**Work to do:** Copy each of the records below word for word, with nothing added, dropped, or changed.

**Data section:**
---
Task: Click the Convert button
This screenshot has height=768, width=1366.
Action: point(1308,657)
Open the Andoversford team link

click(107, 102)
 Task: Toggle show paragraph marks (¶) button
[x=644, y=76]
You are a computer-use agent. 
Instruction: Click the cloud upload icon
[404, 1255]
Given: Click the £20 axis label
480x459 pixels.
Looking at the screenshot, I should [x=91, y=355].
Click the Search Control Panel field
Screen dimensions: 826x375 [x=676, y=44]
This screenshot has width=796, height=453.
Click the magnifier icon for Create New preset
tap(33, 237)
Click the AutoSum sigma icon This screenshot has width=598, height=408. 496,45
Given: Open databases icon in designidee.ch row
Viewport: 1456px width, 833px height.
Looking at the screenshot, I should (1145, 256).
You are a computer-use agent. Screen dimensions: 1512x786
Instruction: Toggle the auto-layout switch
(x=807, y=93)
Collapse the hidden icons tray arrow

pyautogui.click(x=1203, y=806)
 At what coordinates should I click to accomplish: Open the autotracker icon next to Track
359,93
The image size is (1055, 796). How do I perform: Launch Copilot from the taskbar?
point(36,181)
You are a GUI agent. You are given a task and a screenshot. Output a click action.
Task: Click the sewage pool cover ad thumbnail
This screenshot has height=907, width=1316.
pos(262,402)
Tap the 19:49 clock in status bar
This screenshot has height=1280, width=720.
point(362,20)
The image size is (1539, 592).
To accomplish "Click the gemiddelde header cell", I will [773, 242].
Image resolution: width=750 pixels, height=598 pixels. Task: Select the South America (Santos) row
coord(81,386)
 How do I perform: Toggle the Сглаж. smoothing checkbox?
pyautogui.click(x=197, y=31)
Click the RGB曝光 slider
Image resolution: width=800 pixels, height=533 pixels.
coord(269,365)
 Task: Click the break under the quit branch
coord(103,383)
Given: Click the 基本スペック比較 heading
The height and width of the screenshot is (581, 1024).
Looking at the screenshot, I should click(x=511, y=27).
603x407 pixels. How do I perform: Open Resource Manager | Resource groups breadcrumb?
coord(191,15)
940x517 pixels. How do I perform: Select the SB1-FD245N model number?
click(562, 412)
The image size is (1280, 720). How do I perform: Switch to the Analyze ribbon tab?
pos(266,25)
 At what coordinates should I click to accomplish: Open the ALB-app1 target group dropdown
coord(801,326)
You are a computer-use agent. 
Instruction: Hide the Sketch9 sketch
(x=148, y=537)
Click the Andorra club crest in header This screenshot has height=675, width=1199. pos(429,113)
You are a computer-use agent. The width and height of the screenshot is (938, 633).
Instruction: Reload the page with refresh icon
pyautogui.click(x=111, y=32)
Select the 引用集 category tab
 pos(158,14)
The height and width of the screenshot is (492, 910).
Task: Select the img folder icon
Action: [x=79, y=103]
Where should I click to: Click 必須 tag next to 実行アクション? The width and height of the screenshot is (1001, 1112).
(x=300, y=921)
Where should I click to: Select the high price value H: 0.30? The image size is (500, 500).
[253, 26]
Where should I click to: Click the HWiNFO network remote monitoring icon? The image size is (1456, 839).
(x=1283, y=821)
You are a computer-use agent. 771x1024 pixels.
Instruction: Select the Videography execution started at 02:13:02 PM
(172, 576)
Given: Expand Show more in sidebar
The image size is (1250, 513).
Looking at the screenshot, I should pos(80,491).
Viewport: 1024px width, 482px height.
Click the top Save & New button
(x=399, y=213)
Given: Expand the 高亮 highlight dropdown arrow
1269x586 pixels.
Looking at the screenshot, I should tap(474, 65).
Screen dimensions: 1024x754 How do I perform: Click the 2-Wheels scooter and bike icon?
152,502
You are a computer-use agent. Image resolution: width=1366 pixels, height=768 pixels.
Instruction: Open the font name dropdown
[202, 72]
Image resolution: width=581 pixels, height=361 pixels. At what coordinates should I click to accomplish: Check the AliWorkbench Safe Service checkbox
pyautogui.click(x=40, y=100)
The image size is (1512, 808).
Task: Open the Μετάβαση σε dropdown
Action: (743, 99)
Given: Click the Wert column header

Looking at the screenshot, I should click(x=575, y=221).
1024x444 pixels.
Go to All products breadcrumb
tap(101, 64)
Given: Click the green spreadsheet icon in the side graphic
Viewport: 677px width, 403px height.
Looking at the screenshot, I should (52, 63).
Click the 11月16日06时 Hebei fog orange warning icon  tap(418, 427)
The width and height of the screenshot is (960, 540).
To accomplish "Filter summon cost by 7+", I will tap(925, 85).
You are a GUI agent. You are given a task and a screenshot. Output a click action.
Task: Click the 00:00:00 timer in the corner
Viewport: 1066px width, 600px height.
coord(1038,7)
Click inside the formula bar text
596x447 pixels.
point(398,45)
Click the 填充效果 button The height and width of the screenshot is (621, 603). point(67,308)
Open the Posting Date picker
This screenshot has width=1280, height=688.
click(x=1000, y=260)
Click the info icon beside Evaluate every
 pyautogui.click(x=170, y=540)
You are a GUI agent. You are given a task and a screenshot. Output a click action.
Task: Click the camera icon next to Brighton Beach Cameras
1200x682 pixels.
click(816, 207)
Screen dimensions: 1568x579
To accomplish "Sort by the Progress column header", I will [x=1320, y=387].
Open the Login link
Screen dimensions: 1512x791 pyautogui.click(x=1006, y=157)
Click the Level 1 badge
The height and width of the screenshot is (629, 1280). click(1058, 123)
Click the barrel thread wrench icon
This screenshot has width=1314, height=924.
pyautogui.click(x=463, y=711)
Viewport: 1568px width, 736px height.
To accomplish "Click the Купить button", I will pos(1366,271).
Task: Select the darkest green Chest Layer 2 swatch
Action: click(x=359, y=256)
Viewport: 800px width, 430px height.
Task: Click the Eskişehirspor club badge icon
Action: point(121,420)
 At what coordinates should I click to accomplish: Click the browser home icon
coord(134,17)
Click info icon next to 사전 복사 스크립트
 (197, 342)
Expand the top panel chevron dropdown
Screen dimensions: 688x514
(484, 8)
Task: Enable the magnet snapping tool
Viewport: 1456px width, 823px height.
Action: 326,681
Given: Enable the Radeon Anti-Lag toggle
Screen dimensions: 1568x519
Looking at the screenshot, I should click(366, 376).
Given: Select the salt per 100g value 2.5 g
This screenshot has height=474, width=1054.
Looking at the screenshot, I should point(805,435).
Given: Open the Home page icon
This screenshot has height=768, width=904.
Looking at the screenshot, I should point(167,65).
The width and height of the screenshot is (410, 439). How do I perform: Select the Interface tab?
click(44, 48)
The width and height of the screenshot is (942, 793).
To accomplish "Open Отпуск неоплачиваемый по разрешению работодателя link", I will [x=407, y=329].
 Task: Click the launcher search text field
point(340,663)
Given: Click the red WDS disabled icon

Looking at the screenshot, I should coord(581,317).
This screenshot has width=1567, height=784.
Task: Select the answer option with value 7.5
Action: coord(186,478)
---
**Exercise answer:**
Task: Click the Convert button
This screenshot has height=768, width=1366.
Action: point(1308,657)
Open the Andoversford team link

click(107, 102)
 Task: Toggle show paragraph marks (¶) button
[x=644, y=76]
You are a computer-use agent. 
Instruction: Click the cloud upload icon
[404, 1255]
Given: Click the £20 axis label
480x459 pixels.
Looking at the screenshot, I should [x=91, y=355].
Click the Search Control Panel field
Screen dimensions: 826x375 [x=676, y=44]
This screenshot has width=796, height=453.
Click the magnifier icon for Create New preset
tap(33, 237)
Click the AutoSum sigma icon This screenshot has width=598, height=408. 496,45
Given: Open databases icon in designidee.ch row
Viewport: 1456px width, 833px height.
Looking at the screenshot, I should (1145, 256).
You are a computer-use agent. Screen dimensions: 1512x786
Instruction: Toggle the auto-layout switch
(x=807, y=93)
Collapse the hidden icons tray arrow

pyautogui.click(x=1203, y=806)
 At what coordinates should I click to accomplish: Open the autotracker icon next to Track
359,93
The image size is (1055, 796). How do I perform: Launch Copilot from the taskbar?
point(36,181)
You are a GUI agent. You are given a task and a screenshot. Output a click action.
Task: Click the sewage pool cover ad thumbnail
This screenshot has height=907, width=1316.
pos(262,402)
Tap the 19:49 clock in status bar
This screenshot has height=1280, width=720.
point(362,20)
The image size is (1539, 592).
To accomplish "Click the gemiddelde header cell", I will [773, 242].
Image resolution: width=750 pixels, height=598 pixels. Task: Select the South America (Santos) row
coord(81,386)
 How do I perform: Toggle the Сглаж. smoothing checkbox?
pyautogui.click(x=197, y=31)
Click the RGB曝光 slider
Image resolution: width=800 pixels, height=533 pixels.
coord(269,365)
 Task: Click the break under the quit branch
coord(103,383)
Given: Click the 基本スペック比較 heading
The height and width of the screenshot is (581, 1024).
Looking at the screenshot, I should click(x=511, y=27).
603x407 pixels. How do I perform: Open Resource Manager | Resource groups breadcrumb?
coord(191,15)
940x517 pixels. How do I perform: Select the SB1-FD245N model number?
click(562, 412)
The image size is (1280, 720). How do I perform: Switch to the Analyze ribbon tab?
pos(266,25)
 At what coordinates should I click to accomplish: Open the ALB-app1 target group dropdown
coord(801,326)
You are a computer-use agent. 
Instruction: Hide the Sketch9 sketch
(x=148, y=537)
Click the Andorra club crest in header This screenshot has height=675, width=1199. pos(429,113)
You are a computer-use agent. The width and height of the screenshot is (938, 633).
Instruction: Reload the page with refresh icon
pyautogui.click(x=111, y=32)
Select the 引用集 category tab
 pos(158,14)
The height and width of the screenshot is (492, 910).
Task: Select the img folder icon
Action: [x=79, y=103]
Where should I click to: Click 必須 tag next to 実行アクション? The width and height of the screenshot is (1001, 1112).
(x=300, y=921)
Where should I click to: Select the high price value H: 0.30? The image size is (500, 500).
[253, 26]
Where should I click to: Click the HWiNFO network remote monitoring icon? The image size is (1456, 839).
(x=1283, y=821)
You are a computer-use agent. 771x1024 pixels.
Instruction: Select the Videography execution started at 02:13:02 PM
(172, 576)
Given: Expand Show more in sidebar
The image size is (1250, 513).
Looking at the screenshot, I should pos(80,491).
Viewport: 1024px width, 482px height.
Click the top Save & New button
(x=399, y=213)
Given: Expand the 高亮 highlight dropdown arrow
1269x586 pixels.
Looking at the screenshot, I should tap(474, 65).
Screen dimensions: 1024x754 How do I perform: Click the 2-Wheels scooter and bike icon?
152,502
You are a computer-use agent. Image resolution: width=1366 pixels, height=768 pixels.
Instruction: Open the font name dropdown
[202, 72]
Image resolution: width=581 pixels, height=361 pixels. At what coordinates should I click to accomplish: Check the AliWorkbench Safe Service checkbox
pyautogui.click(x=40, y=100)
The image size is (1512, 808).
Task: Open the Μετάβαση σε dropdown
Action: (743, 99)
Given: Click the Wert column header

Looking at the screenshot, I should click(x=575, y=221).
1024x444 pixels.
Go to All products breadcrumb
tap(101, 64)
Given: Click the green spreadsheet icon in the side graphic
Viewport: 677px width, 403px height.
Looking at the screenshot, I should (52, 63).
Click the 11月16日06时 Hebei fog orange warning icon  tap(418, 427)
The width and height of the screenshot is (960, 540).
To accomplish "Filter summon cost by 7+", I will tap(925, 85).
You are a GUI agent. You are given a task and a screenshot. Output a click action.
Task: Click the 00:00:00 timer in the corner
Viewport: 1066px width, 600px height.
coord(1038,7)
Click inside the formula bar text
596x447 pixels.
point(398,45)
Click the 填充效果 button The height and width of the screenshot is (621, 603). point(67,308)
Open the Posting Date picker
This screenshot has width=1280, height=688.
click(x=1000, y=260)
Click the info icon beside Evaluate every
 pyautogui.click(x=170, y=540)
You are a GUI agent. You are given a task and a screenshot. Output a click action.
Task: Click the camera icon next to Brighton Beach Cameras
1200x682 pixels.
click(816, 207)
Screen dimensions: 1568x579
To accomplish "Sort by the Progress column header", I will [x=1320, y=387].
Open the Login link
Screen dimensions: 1512x791 pyautogui.click(x=1006, y=157)
Click the Level 1 badge
The height and width of the screenshot is (629, 1280). click(1058, 123)
Click the barrel thread wrench icon
This screenshot has width=1314, height=924.
pyautogui.click(x=463, y=711)
Viewport: 1568px width, 736px height.
To accomplish "Click the Купить button", I will pos(1366,271).
Task: Select the darkest green Chest Layer 2 swatch
Action: click(x=359, y=256)
Viewport: 800px width, 430px height.
Task: Click the Eskişehirspor club badge icon
Action: point(121,420)
 At what coordinates should I click to accomplish: Click the browser home icon
coord(134,17)
Click info icon next to 사전 복사 스크립트
 (197, 342)
Expand the top panel chevron dropdown
Screen dimensions: 688x514
(484, 8)
Task: Enable the magnet snapping tool
Viewport: 1456px width, 823px height.
Action: 326,681
Given: Enable the Radeon Anti-Lag toggle
Screen dimensions: 1568x519
Looking at the screenshot, I should click(366, 376).
Given: Select the salt per 100g value 2.5 g
This screenshot has height=474, width=1054.
Looking at the screenshot, I should point(805,435).
Given: Open the Home page icon
This screenshot has height=768, width=904.
Looking at the screenshot, I should point(167,65).
The width and height of the screenshot is (410, 439). How do I perform: Select the Interface tab?
click(44, 48)
The width and height of the screenshot is (942, 793).
To accomplish "Open Отпуск неоплачиваемый по разрешению работодателя link", I will [x=407, y=329].
 Task: Click the launcher search text field
point(340,663)
Given: Click the red WDS disabled icon

Looking at the screenshot, I should coord(581,317).
This screenshot has width=1567, height=784.
Task: Select the answer option with value 7.5
Action: coord(186,478)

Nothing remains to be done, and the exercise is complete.